Strategies for Maintaining Fruit Quality in Blueberry under Water Limited Conditions
USDA-ARS, Corvallis, OR
The research was conducted by Khalid Almutairi, who is currently working on his Ph.D. with me at the Oregon State University. He is co-advised by Dr. Bernadine Strik.
Many commercial blueberry fields are irrigated, but mandatory water restrictions may soon limit the availability of irrigation water in several important blueberry growing regions, such as California and eastern Washington. New strategies are needed to maintain fruit quality with less water. Two potential options, including crop thinning and deficit irrigation, were evaluated for two years in a mature planting of ‘Elliott’ blueberry. Treatments included a combination of normal and 50% reduced crop loads and either no drought or 6 weeks of drought (little rain and no irrigation) during early (Stage I-II) and late stages (Stage II-III) of fruit development. Early drought had no effect on yield, while late drought reduced yield at both crop loads by an average of 40% (Figure 1). Crop load reduction had no effect on the water status of the plants or on photosynthesis during drought at either stage of berry development, but, compared to the normal crop load, it increased berry diameter and average berry weight by 2% to 20% (Figure 2). Plants exposed to early drought had greater fruit bud set than those that were well-irrigated, while plants exposed to late drought had lower fruit bud set. Overall, the results suggest that blueberry may be minimally affected by drought during early stages of fruit development, and thinning the crop to 50% may result in larger fruit at harvest when plants are exposed to drought at any stage of fruit development.

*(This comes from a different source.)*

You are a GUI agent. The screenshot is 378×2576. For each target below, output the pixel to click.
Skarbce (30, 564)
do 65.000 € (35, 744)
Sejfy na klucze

Figure 1. ‘Elliott’ blueberries during early (A–B) and late stages (C–D) of fruit development. Plants were either well-irrigated (A, C) or exposed to 6 weeks of drought (B, D). Drought during early fruit development reduced berry size initially but had no effect on yield by harvest. Drought during late fruit development, on the other hand, caused considerable damage and reduced yield by 40%.
Figure 2. Diameter of ‘Elliott’ blueberries from plants with normal or light crops that were either well-irrigated (control) or exposed to drought during early or late stages of fruit development.